# Neighbor news and cat



## mekasmom (Jan 19, 2010)

We had a neighbor from down the way stop at the gas station to tell us that people have been coming up with missing and dead animals. She said they believe a teen from this area has been killing them. 

One feral cat that has hung around since last summer is missing from here, but since it is feral, that doesn't mean it has left the earth. We have never found a body, but it has been gone about 4wks. I do know she mentioned another neighbor's cat was found dead and she, herself, found her beagle cut up, plus another neighbor found a few of her chickens dead.

Please pray about this situation. If some little monster is hurting animals, then he needs to be caught and put away. If it is just "natural" or predator occurrences then the gossip needs to stop, and any predator taken care of. 

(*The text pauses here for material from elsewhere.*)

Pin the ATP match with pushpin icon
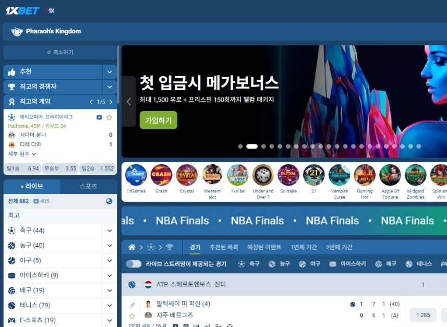 pos(132,305)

Plus, my daughter's cat got out the door about 90min ago, and we haven't been able to catch her. She just ran out as we were walking into the house. Daughter is upset, so please just pray about the situation. I'm going back out to try to lure or corner a big gray cat that wants to sniff around out in the spring weather instead of being stuck in the house longer. I just don't want anything to happen to it. 

Thank you so much.


----------



## mekasmom (Jan 19, 2010)

I just caught the cat and got it back in. Thanks.


----------



## Chief Cook (Apr 24, 2011)

Glad you found the cat!


----------



## CottageLife (Jul 20, 2009)

Glad you got your cat back inside! I hope the neighbors who have had things happen have reported it to the police so they can see the trend (assuming there is one). They say serial killers usually start out hurting animals


----------



## mekasmom (Jan 19, 2010)

I haven't seen any animal corpses, although there was that one cat that isn't around anymore. But since she was feral, that doesn't really mean a lot? 
If they were right in thinking that someone was killing their animals though, I do pray the culprit will be caught. It just scared my daughter a lot, and she was upset about the gray cat running out the door. Thank you everyone. And praise be to the Lord Jesus for getting it back into the house..


----------